At the start of this pandemic most churches seemed to willingly give in to being closed down but was it necessary? The application of the Governments’ interpretation of essential activities lacks a holistic approach. I can go along with supermarkets and banks being essential services. This is taking care of our physical and financial needs, but what about our spiritual needs, especially at a potentially very distressing time such as this? If ever there was a necessity for individuals to stay connected to their faith, I think this would most definitely qualify as one of those occasions.  Australia took a different approach and deemed houses of worship as essential activities, so churches were able to stay open applying social distancing. Individual States in the USA have made regional decisions on the matter. Of course, it is of no surprise that the more liberal states have taken a very harsh line on church activity and even arrested Pastors for supposedly violating state orders. Whilst States such as Texas have permitted church activity but with some restrictions. 

Now it’s time to move on. We believe the process of moving on should have started much earlier. The CPA issued a press release on the 23rd April outlining a sensible strategy for the UK to reopen for business:

As the Coronavirus pandemic calms down in many areas and evidence comes to light the virus is most likely transmitted through the nose CPA calls for immediate action as follows: –

1. Compulsory wearing of masks in all areas where people come into contact with other members of the public like shops and shopping centres and places of work.

2. All shops allowed to re-open but applying social distancing rules.

3. All churches and other religious buildings allowed to re-open applying social distancing rules and reducing the maximum attendance to one third of the normal building capacity.

4. All offices allowed to re-open with everyone working from home where possible and office attendance to apply social distancing and no more than one third of normal capacity allowed inside office buildings.

5. Normal road travel allowed with care to be taken at petrol stations.

6. Social distancing to be applied on all public transport with capacity no more than one third of normal capacity on all buses and trains and flights.

This was only ever meant to be a first step with the next step being a test and tracing regime to be put in place so we can get back to normal.
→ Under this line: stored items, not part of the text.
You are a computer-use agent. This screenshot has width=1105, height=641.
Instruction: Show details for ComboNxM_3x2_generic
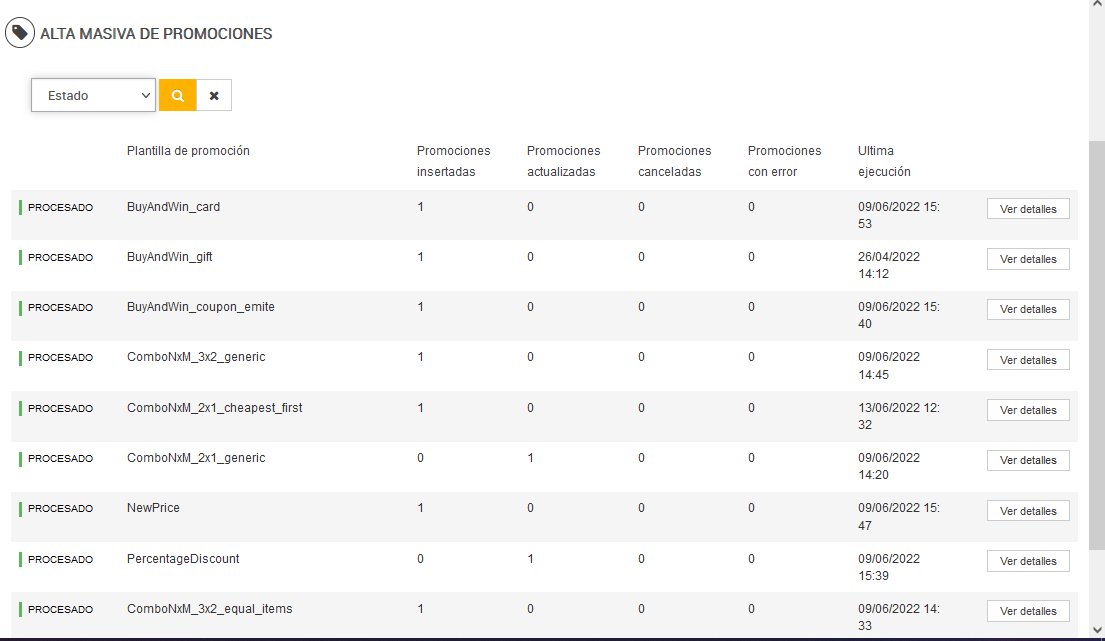tap(1028, 360)
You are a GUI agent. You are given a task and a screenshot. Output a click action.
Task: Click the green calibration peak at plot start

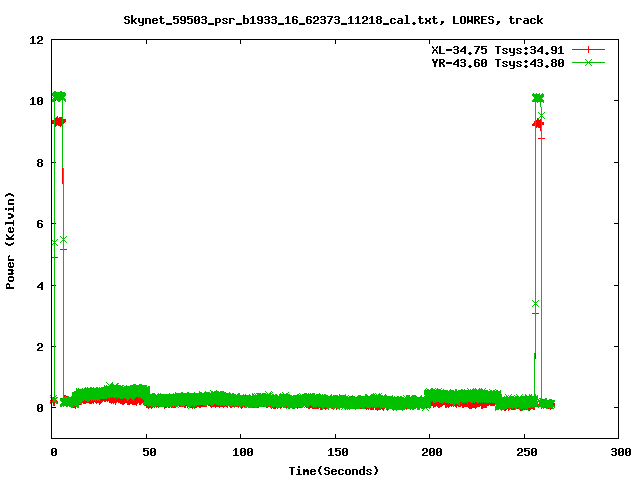[x=58, y=96]

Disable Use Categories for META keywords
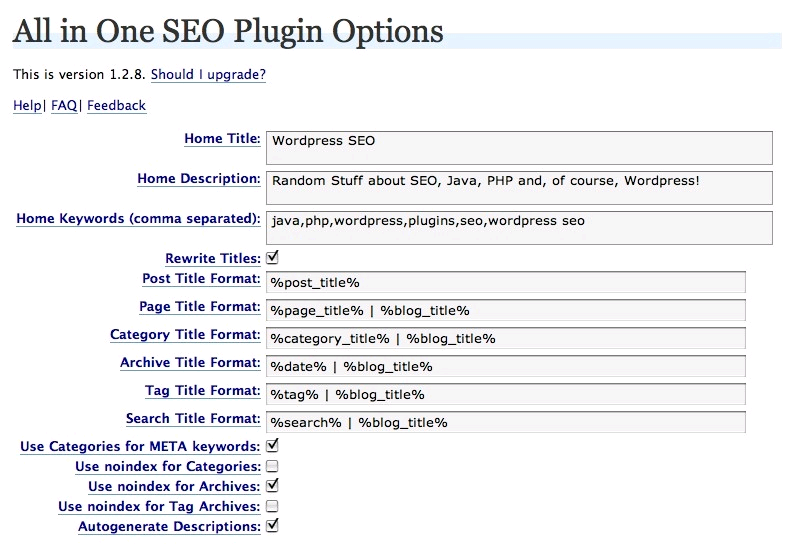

Even now though in retrospect this would have been a good move then for the economy on 23rd April and is unlikely to have altered the downward trend of cases provided people stay alert.

“you can have an abortion but not a baptism, buy a car, but not a votive candle, go to the supermarket, but not a sanctuary, get a divorce, but not get married and break the law, but not receive absolution.  It is time to re-open churches”

The government’s recent review of the situation is very puzzling to say the least; The diocese of Shrewsbury in a recent tweet put it in a nutshell – you can have an abortion but not a baptism, buy a car, but not a votive candle, go to the supermarket, but not a sanctuary, get a divorce, but not get married and break the law, but not receive absolution.  It is time to re-open churches. 

We can however through all this welcome the fact that families have spent more time together. We can welcome the fact that many businesses and Government institutions have been forced to adopt a home working model which will more than likely continue. Social media and video conferencing has come into its own, Zoom has become a household name overnight!  The commercial properties market will have to become more creative as less commercial space will be required.  High streets, already under pressure will look very different with much more residential space. The NHS has shown great resilience, the fallen heroes of which will not be forgotten. It will no doubt learn lessons from the stress it has been under.   My greatest hope though is that our nation will return to its spiritual roots, we are a Christian nation and not forget that prayer has made all the difference in this global crisis much of it done on zoom. Long may the prayer continue! The church also is becoming a changed environment for the better.